Public Key Fingerprint

SHA-256, SHA-1, MD5 fingerprints for SSH public keys and PEM blobs. OpenSSH-style and hex output.

published

  • [FREE]
  • [NO_SIGNUP]
  • [NO_UPLOAD]

A public-key fingerprint generator computes the standard SHA-256, SHA-1, and MD5 hashes over an SSH public key or PEM-encoded blob. The OpenSSH-style outputs (SHA256:abc123…, MD5:01:02:…) match what ssh-keygen -lf prints.

Privacy

WebCrypto (SHA family) and SparkMD5 (MD5) both run in your browser. The key text is decoded and hashed in your tab; nothing is uploaded.

Frequently asked questions

What is a key fingerprint?

A short hash of the public key bytes. Used to identify or verify a key out-of-band — comparing the fingerprint shown by `ssh-keyscan` against one published on a webpage, for example. Fingerprints are not secret; the matching private key is.

Why does OpenSSH show SHA-256 by default?

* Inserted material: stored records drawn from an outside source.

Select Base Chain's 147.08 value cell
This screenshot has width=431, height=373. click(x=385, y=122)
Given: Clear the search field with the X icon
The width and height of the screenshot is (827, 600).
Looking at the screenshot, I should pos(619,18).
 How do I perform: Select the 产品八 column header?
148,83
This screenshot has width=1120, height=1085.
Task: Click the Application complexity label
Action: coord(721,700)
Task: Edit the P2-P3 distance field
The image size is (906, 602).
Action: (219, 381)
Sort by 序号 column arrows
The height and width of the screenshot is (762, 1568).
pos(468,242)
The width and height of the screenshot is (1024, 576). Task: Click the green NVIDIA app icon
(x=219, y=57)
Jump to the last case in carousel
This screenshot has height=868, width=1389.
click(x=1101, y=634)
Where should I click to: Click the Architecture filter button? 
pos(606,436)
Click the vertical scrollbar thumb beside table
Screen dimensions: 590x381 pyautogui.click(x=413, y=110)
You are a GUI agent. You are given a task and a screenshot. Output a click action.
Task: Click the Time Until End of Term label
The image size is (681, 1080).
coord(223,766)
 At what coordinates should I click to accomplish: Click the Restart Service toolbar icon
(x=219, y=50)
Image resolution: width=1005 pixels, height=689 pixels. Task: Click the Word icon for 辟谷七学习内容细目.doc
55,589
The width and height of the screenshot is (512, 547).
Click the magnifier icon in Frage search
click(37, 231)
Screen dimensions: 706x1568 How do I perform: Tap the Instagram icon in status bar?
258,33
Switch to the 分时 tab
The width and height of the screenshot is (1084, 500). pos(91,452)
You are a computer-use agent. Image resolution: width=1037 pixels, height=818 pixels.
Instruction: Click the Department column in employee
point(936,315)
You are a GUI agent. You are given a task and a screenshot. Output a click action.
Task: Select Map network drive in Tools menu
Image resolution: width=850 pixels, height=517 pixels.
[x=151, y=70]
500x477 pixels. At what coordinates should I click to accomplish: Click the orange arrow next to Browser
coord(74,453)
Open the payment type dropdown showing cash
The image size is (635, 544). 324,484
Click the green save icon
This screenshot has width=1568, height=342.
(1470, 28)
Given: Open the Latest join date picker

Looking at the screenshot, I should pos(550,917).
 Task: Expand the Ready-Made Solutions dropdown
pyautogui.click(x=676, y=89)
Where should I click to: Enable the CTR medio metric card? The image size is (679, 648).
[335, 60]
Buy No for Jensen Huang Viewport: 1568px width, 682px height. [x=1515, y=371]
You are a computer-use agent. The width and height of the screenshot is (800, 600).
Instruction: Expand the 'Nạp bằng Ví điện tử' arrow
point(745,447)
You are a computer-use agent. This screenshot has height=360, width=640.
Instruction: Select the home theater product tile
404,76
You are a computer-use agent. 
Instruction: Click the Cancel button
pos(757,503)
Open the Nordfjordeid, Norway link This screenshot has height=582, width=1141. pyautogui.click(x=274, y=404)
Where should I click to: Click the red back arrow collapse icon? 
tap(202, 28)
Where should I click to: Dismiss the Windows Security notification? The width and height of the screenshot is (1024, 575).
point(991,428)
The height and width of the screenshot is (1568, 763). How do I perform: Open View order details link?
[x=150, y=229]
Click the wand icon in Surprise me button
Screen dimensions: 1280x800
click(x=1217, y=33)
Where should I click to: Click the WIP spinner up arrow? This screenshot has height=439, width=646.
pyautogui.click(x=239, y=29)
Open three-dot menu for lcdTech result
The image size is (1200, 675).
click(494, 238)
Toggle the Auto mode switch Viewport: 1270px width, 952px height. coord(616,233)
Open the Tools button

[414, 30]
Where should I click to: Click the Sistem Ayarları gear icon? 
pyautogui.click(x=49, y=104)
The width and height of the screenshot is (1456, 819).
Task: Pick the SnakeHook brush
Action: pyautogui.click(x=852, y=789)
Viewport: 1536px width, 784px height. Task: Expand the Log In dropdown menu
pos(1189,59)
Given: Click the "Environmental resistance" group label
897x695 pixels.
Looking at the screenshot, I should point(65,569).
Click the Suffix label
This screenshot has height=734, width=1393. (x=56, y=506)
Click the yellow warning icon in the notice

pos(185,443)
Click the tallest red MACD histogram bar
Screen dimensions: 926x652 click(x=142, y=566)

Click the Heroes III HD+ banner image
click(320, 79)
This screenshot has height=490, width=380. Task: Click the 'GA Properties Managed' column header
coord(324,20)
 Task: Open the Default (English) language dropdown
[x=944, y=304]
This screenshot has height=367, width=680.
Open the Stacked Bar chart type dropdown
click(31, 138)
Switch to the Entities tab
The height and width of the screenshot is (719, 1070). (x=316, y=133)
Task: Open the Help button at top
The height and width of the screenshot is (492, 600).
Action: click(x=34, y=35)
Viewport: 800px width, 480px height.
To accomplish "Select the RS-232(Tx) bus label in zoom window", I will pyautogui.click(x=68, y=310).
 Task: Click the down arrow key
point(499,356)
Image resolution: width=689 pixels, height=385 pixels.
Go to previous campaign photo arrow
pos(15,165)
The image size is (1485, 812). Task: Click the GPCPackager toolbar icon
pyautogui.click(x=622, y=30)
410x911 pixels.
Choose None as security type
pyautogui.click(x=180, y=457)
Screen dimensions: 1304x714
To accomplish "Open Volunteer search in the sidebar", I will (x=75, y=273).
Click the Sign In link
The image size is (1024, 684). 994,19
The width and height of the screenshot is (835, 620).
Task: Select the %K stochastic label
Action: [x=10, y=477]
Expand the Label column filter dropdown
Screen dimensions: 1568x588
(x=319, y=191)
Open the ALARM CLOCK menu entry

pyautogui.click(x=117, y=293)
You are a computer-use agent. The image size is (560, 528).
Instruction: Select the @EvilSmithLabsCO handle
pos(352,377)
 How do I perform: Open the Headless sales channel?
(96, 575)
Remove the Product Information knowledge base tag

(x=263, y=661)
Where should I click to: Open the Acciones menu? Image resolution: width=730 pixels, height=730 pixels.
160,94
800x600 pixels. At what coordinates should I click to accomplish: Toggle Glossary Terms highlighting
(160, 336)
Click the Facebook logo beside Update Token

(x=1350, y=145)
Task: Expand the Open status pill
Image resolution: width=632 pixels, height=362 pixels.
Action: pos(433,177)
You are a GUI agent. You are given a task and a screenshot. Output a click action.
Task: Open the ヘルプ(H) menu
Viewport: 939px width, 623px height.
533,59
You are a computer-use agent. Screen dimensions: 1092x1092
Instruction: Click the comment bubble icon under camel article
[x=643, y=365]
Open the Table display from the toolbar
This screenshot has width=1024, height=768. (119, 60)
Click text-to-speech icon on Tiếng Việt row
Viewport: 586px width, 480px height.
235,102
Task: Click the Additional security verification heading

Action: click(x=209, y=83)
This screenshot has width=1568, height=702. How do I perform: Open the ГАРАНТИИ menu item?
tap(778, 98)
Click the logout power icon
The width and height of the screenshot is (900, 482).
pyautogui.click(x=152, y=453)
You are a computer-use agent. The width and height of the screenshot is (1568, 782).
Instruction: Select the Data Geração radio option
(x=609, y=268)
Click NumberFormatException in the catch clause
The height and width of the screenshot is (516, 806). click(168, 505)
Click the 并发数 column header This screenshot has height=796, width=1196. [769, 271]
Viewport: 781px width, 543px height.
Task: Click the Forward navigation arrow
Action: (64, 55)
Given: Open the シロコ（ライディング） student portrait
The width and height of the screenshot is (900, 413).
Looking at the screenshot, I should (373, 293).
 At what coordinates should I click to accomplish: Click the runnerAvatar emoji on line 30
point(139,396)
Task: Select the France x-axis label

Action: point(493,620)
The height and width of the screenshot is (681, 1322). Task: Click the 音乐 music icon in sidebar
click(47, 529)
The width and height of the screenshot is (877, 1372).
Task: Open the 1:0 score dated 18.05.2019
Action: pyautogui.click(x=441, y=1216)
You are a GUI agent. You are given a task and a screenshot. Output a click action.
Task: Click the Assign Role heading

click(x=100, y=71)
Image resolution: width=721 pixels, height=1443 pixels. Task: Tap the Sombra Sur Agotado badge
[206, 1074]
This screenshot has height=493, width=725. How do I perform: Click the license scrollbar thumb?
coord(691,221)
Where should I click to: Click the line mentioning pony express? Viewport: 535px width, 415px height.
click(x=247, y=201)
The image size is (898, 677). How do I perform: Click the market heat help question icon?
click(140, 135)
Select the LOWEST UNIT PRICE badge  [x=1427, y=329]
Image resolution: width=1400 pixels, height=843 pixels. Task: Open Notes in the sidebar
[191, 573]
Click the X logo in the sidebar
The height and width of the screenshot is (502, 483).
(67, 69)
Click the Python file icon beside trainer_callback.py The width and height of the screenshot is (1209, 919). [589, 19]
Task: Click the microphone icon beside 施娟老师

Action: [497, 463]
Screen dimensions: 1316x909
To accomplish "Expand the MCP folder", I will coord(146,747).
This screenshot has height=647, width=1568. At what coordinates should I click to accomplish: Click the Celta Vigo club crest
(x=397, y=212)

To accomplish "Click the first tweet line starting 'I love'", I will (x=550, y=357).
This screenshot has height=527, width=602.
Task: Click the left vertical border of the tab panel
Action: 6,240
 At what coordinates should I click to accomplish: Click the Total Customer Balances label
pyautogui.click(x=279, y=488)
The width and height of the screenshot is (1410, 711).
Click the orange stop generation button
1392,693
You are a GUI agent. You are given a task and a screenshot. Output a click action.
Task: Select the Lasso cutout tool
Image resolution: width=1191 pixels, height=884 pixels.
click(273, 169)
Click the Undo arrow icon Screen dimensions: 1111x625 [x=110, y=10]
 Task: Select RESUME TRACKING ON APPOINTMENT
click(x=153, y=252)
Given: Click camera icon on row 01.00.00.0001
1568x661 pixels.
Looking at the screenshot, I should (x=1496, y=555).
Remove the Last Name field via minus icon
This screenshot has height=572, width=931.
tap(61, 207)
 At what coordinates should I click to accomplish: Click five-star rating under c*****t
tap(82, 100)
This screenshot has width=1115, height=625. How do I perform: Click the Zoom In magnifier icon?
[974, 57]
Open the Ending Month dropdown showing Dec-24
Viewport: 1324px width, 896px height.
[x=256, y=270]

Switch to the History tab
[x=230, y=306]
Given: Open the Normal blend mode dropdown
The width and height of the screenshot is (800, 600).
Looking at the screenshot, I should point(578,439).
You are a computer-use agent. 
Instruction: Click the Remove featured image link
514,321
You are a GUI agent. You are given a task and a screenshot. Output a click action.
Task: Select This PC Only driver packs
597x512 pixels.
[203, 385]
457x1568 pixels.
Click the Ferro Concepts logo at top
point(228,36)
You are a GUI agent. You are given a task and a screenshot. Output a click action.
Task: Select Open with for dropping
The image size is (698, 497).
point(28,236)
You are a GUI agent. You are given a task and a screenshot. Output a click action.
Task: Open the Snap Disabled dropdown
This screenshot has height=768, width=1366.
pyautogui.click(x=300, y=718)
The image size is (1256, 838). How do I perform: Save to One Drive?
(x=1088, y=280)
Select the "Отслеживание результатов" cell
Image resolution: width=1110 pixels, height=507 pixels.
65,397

SHA-256 replaced MD5 as the OpenSSH default in version 6.8 (2015). MD5 fingerprints are still computed for legacy compatibility, but new key verification flows should use SHA-256.

What formats does this tool accept?

OpenSSH public keys (`ssh-ed25519 AAAA…`, `ssh-rsa AAAA…`, `ecdsa-sha2-nistp256 AAAA…`) and PEM blocks (`-----BEGIN PUBLIC KEY-----`, `-----BEGIN CERTIFICATE-----`). The base64 body is decoded directly — no key material is sent anywhere.

Is this safe to use on private keys?

The tool only computes fingerprints over whatever bytes you give it. If you paste a private key, the fingerprint is computed locally and the private key never leaves your browser. That said — fingerprints of private keys aren't a standard thing; you almost always want the fingerprint of the matching public key.